Each of the entries should be output exactly, with nothing left out.

++++ Extracted data ++++

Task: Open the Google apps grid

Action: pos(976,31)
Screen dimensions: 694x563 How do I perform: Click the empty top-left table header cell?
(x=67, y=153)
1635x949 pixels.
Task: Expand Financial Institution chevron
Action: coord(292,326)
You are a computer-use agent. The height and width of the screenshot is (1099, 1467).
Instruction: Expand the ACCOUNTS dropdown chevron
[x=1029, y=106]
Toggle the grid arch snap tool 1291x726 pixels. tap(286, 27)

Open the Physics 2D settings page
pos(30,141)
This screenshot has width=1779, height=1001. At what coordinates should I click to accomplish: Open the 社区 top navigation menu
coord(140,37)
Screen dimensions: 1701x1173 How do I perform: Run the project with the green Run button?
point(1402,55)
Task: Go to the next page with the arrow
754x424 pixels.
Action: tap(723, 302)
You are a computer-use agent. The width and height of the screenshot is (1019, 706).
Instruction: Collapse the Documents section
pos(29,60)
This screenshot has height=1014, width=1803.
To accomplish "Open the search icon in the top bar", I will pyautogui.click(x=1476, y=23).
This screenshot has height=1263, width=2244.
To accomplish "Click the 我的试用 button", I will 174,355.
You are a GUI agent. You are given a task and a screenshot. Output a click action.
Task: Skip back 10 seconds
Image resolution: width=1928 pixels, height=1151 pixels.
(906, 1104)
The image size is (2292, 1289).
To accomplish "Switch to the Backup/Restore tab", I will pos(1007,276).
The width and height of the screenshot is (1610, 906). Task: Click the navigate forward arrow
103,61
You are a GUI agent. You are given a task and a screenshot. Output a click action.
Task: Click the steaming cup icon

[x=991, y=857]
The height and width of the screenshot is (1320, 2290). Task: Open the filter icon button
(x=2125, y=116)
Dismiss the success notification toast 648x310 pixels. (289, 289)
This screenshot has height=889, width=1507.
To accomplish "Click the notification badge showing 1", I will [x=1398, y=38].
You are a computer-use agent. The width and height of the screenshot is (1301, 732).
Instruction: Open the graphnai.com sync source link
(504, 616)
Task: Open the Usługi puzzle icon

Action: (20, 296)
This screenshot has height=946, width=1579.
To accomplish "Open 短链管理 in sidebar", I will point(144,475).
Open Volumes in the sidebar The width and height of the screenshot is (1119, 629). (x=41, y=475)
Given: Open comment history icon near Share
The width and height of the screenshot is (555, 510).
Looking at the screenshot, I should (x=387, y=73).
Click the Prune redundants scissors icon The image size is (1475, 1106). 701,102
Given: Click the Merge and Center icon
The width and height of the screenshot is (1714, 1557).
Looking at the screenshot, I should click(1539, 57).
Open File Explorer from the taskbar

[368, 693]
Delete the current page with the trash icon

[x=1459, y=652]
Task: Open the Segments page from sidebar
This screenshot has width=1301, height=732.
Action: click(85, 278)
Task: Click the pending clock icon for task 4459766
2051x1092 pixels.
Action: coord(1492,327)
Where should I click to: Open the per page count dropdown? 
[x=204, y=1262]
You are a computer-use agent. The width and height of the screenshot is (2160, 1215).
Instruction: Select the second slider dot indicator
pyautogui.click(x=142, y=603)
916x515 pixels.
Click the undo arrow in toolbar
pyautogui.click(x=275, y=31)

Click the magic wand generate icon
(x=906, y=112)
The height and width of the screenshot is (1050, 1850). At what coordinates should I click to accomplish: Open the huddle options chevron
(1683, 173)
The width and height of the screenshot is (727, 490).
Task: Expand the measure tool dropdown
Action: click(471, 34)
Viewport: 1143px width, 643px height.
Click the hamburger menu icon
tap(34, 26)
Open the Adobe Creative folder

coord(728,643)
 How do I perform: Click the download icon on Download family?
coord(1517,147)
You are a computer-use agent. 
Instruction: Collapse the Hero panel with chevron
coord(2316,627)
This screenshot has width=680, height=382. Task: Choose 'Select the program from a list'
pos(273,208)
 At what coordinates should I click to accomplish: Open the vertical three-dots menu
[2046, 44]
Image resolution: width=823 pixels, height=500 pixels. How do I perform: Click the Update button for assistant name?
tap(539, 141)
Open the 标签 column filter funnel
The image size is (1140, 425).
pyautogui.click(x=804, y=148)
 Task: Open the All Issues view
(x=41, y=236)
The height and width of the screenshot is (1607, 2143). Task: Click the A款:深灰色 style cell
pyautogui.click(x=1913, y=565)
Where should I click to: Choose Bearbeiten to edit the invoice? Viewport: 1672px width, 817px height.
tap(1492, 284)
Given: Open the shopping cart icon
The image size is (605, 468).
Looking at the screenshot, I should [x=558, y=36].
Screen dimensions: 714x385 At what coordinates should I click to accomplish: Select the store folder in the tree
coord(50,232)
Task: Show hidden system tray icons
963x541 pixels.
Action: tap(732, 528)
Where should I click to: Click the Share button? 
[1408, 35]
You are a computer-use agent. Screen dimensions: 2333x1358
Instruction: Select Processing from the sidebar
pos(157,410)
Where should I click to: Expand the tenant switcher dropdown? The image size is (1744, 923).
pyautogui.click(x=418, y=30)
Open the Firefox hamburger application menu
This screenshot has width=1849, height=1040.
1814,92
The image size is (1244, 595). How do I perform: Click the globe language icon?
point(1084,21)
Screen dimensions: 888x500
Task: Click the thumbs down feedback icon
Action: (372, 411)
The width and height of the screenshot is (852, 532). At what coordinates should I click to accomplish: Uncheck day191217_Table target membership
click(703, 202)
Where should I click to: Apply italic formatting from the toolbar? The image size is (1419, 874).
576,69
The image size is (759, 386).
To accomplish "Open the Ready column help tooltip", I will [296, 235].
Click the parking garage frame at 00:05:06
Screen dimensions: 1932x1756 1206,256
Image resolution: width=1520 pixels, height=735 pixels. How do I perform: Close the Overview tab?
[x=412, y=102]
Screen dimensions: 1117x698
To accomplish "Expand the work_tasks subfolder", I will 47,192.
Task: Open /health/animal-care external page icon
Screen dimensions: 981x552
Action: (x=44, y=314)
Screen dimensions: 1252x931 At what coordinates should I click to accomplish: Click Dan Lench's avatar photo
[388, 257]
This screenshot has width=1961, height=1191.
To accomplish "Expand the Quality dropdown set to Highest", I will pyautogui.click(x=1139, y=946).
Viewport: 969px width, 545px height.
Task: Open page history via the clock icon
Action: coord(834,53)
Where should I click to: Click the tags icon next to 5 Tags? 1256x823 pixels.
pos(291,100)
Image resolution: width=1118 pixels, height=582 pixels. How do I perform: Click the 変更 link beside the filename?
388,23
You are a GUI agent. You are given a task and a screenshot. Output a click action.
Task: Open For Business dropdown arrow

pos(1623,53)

++++

(Output of the exercise)
Task: Open the Google apps grid

Action: pos(976,31)
Screen dimensions: 694x563 How do I perform: Click the empty top-left table header cell?
(x=67, y=153)
1635x949 pixels.
Task: Expand Financial Institution chevron
Action: coord(292,326)
You are a computer-use agent. The height and width of the screenshot is (1099, 1467).
Instruction: Expand the ACCOUNTS dropdown chevron
[x=1029, y=106]
Toggle the grid arch snap tool 1291x726 pixels. tap(286, 27)

Open the Physics 2D settings page
pos(30,141)
This screenshot has width=1779, height=1001. At what coordinates should I click to accomplish: Open the 社区 top navigation menu
coord(140,37)
Screen dimensions: 1701x1173 How do I perform: Run the project with the green Run button?
point(1402,55)
Task: Go to the next page with the arrow
754x424 pixels.
Action: tap(723, 302)
You are a computer-use agent. The width and height of the screenshot is (1019, 706).
Instruction: Collapse the Documents section
pos(29,60)
This screenshot has height=1014, width=1803.
To accomplish "Open the search icon in the top bar", I will pyautogui.click(x=1476, y=23).
This screenshot has height=1263, width=2244.
To accomplish "Click the 我的试用 button", I will 174,355.
You are a GUI agent. You are given a task and a screenshot. Output a click action.
Task: Skip back 10 seconds
Image resolution: width=1928 pixels, height=1151 pixels.
(906, 1104)
The image size is (2292, 1289).
To accomplish "Switch to the Backup/Restore tab", I will pos(1007,276).
The width and height of the screenshot is (1610, 906). Task: Click the navigate forward arrow
103,61
You are a GUI agent. You are given a task and a screenshot. Output a click action.
Task: Click the steaming cup icon

[x=991, y=857]
The height and width of the screenshot is (1320, 2290). Task: Open the filter icon button
(x=2125, y=116)
Dismiss the success notification toast 648x310 pixels. (289, 289)
This screenshot has height=889, width=1507.
To accomplish "Click the notification badge showing 1", I will [x=1398, y=38].
You are a computer-use agent. The width and height of the screenshot is (1301, 732).
Instruction: Open the graphnai.com sync source link
(504, 616)
Task: Open the Usługi puzzle icon

Action: (20, 296)
This screenshot has height=946, width=1579.
To accomplish "Open 短链管理 in sidebar", I will point(144,475).
Open Volumes in the sidebar The width and height of the screenshot is (1119, 629). (x=41, y=475)
Given: Open comment history icon near Share
The width and height of the screenshot is (555, 510).
Looking at the screenshot, I should (x=387, y=73).
Click the Prune redundants scissors icon The image size is (1475, 1106). 701,102
Given: Click the Merge and Center icon
The width and height of the screenshot is (1714, 1557).
Looking at the screenshot, I should click(1539, 57).
Open File Explorer from the taskbar

[368, 693]
Delete the current page with the trash icon

[x=1459, y=652]
Task: Open the Segments page from sidebar
This screenshot has width=1301, height=732.
Action: click(85, 278)
Task: Click the pending clock icon for task 4459766
2051x1092 pixels.
Action: coord(1492,327)
Where should I click to: Open the per page count dropdown? 
[x=204, y=1262]
You are a computer-use agent. The width and height of the screenshot is (2160, 1215).
Instruction: Select the second slider dot indicator
pyautogui.click(x=142, y=603)
916x515 pixels.
Click the undo arrow in toolbar
pyautogui.click(x=275, y=31)

Click the magic wand generate icon
(x=906, y=112)
The height and width of the screenshot is (1050, 1850). At what coordinates should I click to accomplish: Open the huddle options chevron
(1683, 173)
The width and height of the screenshot is (727, 490).
Task: Expand the measure tool dropdown
Action: click(471, 34)
Viewport: 1143px width, 643px height.
Click the hamburger menu icon
tap(34, 26)
Open the Adobe Creative folder

coord(728,643)
 How do I perform: Click the download icon on Download family?
coord(1517,147)
You are a computer-use agent. 
Instruction: Collapse the Hero panel with chevron
coord(2316,627)
This screenshot has width=680, height=382. Task: Choose 'Select the program from a list'
pos(273,208)
 At what coordinates should I click to accomplish: Open the vertical three-dots menu
[2046, 44]
Image resolution: width=823 pixels, height=500 pixels. How do I perform: Click the Update button for assistant name?
tap(539, 141)
Open the 标签 column filter funnel
The image size is (1140, 425).
pyautogui.click(x=804, y=148)
 Task: Open the All Issues view
(x=41, y=236)
The height and width of the screenshot is (1607, 2143). Task: Click the A款:深灰色 style cell
pyautogui.click(x=1913, y=565)
Where should I click to: Choose Bearbeiten to edit the invoice? Viewport: 1672px width, 817px height.
tap(1492, 284)
Given: Open the shopping cart icon
The image size is (605, 468).
Looking at the screenshot, I should [x=558, y=36].
Screen dimensions: 714x385 At what coordinates should I click to accomplish: Select the store folder in the tree
coord(50,232)
Task: Show hidden system tray icons
963x541 pixels.
Action: tap(732, 528)
Where should I click to: Click the Share button? 
[1408, 35]
You are a computer-use agent. Screen dimensions: 2333x1358
Instruction: Select Processing from the sidebar
pos(157,410)
Where should I click to: Expand the tenant switcher dropdown? The image size is (1744, 923).
pyautogui.click(x=418, y=30)
Open the Firefox hamburger application menu
This screenshot has width=1849, height=1040.
1814,92
The image size is (1244, 595). How do I perform: Click the globe language icon?
point(1084,21)
Screen dimensions: 888x500
Task: Click the thumbs down feedback icon
Action: (372, 411)
The width and height of the screenshot is (852, 532). At what coordinates should I click to accomplish: Uncheck day191217_Table target membership
click(703, 202)
Where should I click to: Apply italic formatting from the toolbar? The image size is (1419, 874).
576,69
The image size is (759, 386).
To accomplish "Open the Ready column help tooltip", I will [296, 235].
Click the parking garage frame at 00:05:06
Screen dimensions: 1932x1756 1206,256
Image resolution: width=1520 pixels, height=735 pixels. How do I perform: Close the Overview tab?
[x=412, y=102]
Screen dimensions: 1117x698
To accomplish "Expand the work_tasks subfolder", I will 47,192.
Task: Open /health/animal-care external page icon
Screen dimensions: 981x552
Action: (x=44, y=314)
Screen dimensions: 1252x931 At what coordinates should I click to accomplish: Click Dan Lench's avatar photo
[388, 257]
This screenshot has width=1961, height=1191.
To accomplish "Expand the Quality dropdown set to Highest", I will pyautogui.click(x=1139, y=946).
Viewport: 969px width, 545px height.
Task: Open page history via the clock icon
Action: coord(834,53)
Where should I click to: Click the tags icon next to 5 Tags? 1256x823 pixels.
pos(291,100)
Image resolution: width=1118 pixels, height=582 pixels. How do I perform: Click the 変更 link beside the filename?
388,23
You are a GUI agent. You are given a task and a screenshot. Output a click action.
Task: Open For Business dropdown arrow

pos(1623,53)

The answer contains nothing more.